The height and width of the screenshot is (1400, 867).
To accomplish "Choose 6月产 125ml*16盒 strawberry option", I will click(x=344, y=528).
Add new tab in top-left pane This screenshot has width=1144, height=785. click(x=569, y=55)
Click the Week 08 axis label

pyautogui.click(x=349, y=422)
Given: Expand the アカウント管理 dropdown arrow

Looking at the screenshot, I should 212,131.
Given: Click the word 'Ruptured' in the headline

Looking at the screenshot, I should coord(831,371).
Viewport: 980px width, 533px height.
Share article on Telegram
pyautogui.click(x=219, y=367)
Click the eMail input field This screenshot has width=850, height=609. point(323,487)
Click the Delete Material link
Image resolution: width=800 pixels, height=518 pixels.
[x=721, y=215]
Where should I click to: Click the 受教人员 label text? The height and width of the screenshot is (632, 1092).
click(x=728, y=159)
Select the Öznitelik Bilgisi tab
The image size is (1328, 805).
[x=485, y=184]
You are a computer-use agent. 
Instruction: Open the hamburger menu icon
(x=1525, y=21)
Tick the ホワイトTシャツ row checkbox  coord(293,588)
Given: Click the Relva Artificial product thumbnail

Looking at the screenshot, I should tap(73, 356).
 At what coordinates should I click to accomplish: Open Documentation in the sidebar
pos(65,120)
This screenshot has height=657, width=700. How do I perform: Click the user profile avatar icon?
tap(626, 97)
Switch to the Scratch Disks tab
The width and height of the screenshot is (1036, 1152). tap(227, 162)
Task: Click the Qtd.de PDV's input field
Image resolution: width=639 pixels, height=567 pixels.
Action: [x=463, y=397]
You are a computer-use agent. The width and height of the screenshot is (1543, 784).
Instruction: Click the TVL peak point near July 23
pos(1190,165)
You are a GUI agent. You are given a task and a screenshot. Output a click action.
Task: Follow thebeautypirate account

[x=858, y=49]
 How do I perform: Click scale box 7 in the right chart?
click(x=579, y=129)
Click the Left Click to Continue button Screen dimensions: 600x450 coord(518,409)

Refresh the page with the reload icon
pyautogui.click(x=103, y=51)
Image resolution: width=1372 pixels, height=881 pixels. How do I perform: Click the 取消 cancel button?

□ □ □ □ □ □ □

**CONSIGNE DE L'EXERCICE:**
Recopiez à l'identique les lignes des entrées, depuis celle qui contient « Tick the ホワイトTシャツ » jusqu'à la fin des entrées, bornes incluses.

**SOLUTION DU PROBLÈME:**
Tick the ホワイトTシャツ row checkbox  coord(293,588)
Given: Click the Relva Artificial product thumbnail

Looking at the screenshot, I should tap(73, 356).
 At what coordinates should I click to accomplish: Open Documentation in the sidebar
pos(65,120)
This screenshot has height=657, width=700. How do I perform: Click the user profile avatar icon?
tap(626, 97)
Switch to the Scratch Disks tab
The width and height of the screenshot is (1036, 1152). tap(227, 162)
Task: Click the Qtd.de PDV's input field
Image resolution: width=639 pixels, height=567 pixels.
Action: [x=463, y=397]
You are a computer-use agent. The width and height of the screenshot is (1543, 784).
Instruction: Click the TVL peak point near July 23
pos(1190,165)
You are a GUI agent. You are given a task and a screenshot. Output a click action.
Task: Follow thebeautypirate account

[x=858, y=49]
 How do I perform: Click scale box 7 in the right chart?
click(x=579, y=129)
Click the Left Click to Continue button Screen dimensions: 600x450 coord(518,409)

Refresh the page with the reload icon
pyautogui.click(x=103, y=51)
Image resolution: width=1372 pixels, height=881 pixels. How do I perform: Click the 取消 cancel button?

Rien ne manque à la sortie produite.